● **WHAT YOU ARE ASKED TO DO**
Copy nothing but the lines from the one containing "You are a GUI" through the last line of the entries below, exactly as written and without pictures.

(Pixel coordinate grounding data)
BEGIN

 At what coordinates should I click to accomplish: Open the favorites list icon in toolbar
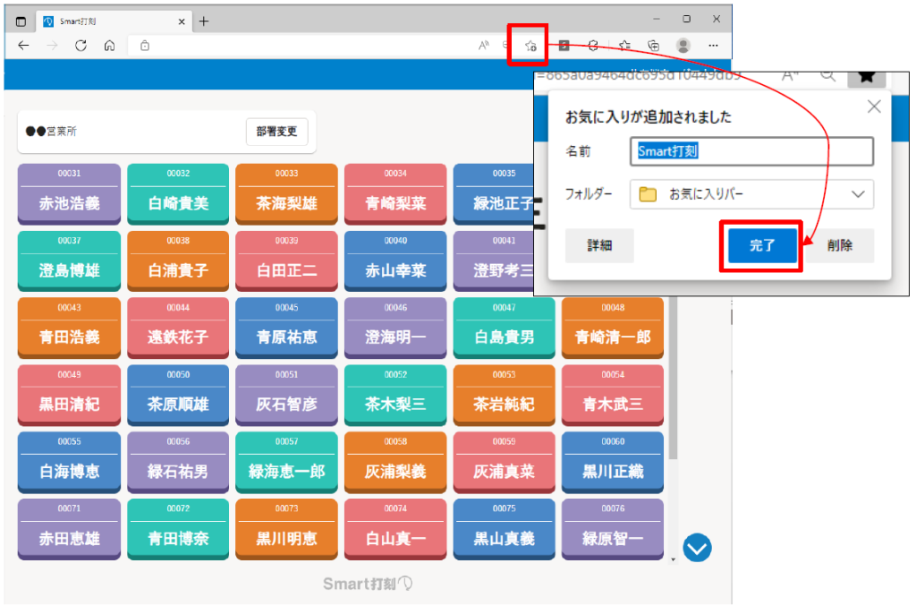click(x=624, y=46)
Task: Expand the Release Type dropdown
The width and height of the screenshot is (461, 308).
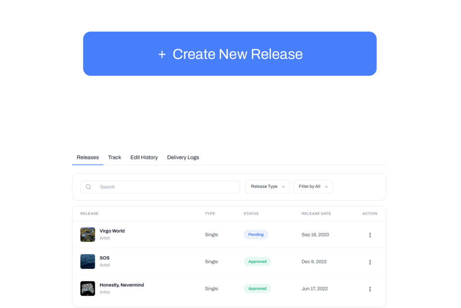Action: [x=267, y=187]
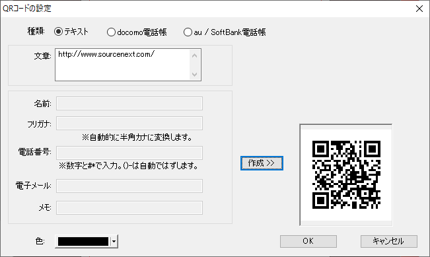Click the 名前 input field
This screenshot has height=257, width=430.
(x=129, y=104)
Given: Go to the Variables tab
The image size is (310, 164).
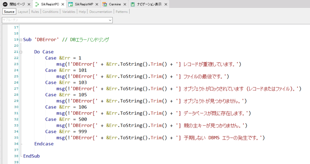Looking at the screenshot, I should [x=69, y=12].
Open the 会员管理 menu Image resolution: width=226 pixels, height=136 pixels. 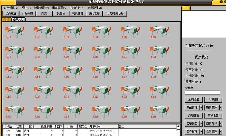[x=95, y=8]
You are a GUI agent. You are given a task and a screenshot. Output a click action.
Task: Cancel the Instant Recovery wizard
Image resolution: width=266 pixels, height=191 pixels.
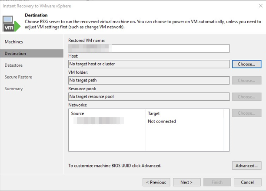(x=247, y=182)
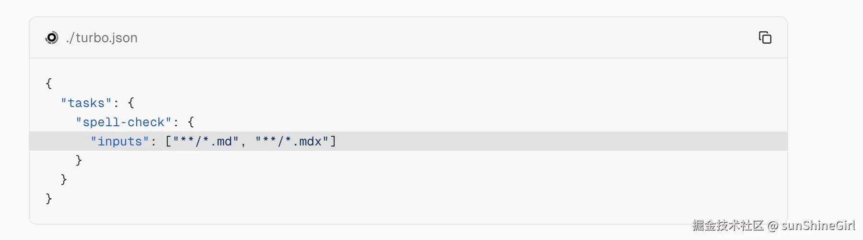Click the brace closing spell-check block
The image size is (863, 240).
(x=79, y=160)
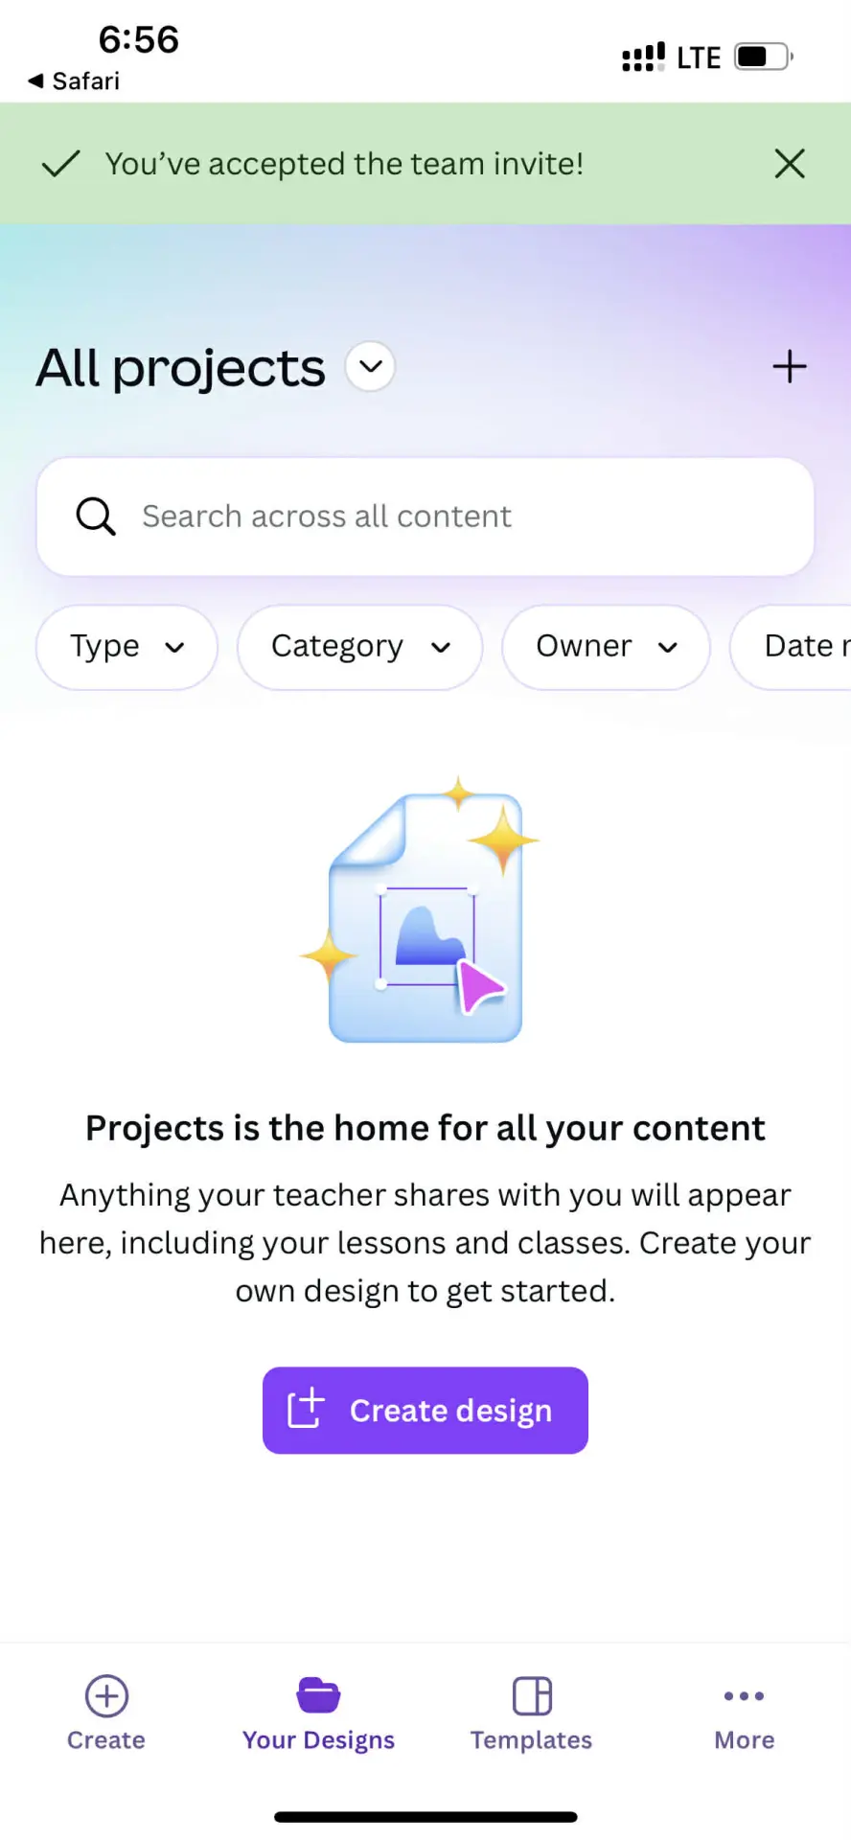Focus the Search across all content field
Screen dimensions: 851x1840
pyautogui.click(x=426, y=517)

END

● **WRITTEN RESPONSE**
You are a GUI agent. You are given a task and a screenshot. Output a click action.
Task: Cancel the Instant Recovery wizard
Image resolution: width=266 pixels, height=191 pixels.
(x=247, y=182)
Click the brace closing spell-check block
The image size is (863, 240).
(x=79, y=160)
Focus the Search across all content field
Screen dimensions: 851x1840
pyautogui.click(x=426, y=517)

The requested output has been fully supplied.